→ WHAT TO WORK ON
Your job with the data below is to output exactly the lines from the one holding "Instruction: Open the Unid. Medida dropdown" down to the one holding "You are a computer-use agent. The", both included, and no others.

→ Dataset entries
***

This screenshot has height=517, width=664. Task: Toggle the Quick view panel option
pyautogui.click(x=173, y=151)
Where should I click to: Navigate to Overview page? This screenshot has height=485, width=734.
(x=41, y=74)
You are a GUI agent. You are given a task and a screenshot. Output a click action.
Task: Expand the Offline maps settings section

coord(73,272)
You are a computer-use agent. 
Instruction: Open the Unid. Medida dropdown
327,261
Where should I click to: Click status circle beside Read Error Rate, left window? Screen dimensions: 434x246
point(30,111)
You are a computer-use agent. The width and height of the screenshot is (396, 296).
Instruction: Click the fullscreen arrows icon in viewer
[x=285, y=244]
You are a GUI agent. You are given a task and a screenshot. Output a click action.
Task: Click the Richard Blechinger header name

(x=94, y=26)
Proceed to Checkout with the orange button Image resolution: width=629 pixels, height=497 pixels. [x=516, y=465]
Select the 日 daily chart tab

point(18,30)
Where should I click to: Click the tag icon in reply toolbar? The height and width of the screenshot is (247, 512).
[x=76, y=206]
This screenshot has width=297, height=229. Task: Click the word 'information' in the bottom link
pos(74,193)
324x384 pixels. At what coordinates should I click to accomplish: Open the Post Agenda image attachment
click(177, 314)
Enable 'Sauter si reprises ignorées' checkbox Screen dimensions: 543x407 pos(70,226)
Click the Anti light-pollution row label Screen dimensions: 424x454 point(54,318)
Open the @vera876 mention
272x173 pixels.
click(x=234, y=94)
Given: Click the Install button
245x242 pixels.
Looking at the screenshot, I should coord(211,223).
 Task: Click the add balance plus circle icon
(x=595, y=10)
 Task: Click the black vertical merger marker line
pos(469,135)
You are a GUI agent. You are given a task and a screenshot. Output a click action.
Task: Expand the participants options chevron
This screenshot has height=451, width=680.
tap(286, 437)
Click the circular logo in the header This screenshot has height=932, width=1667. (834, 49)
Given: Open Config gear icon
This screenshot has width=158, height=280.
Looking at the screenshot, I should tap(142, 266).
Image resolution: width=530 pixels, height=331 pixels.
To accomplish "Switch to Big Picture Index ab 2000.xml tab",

***

→ SOLVED EXERCISE
Instruction: Open the Unid. Medida dropdown
327,261
Where should I click to: Click status circle beside Read Error Rate, left window? Screen dimensions: 434x246
point(30,111)
You are a computer-use agent. The width and height of the screenshot is (396, 296).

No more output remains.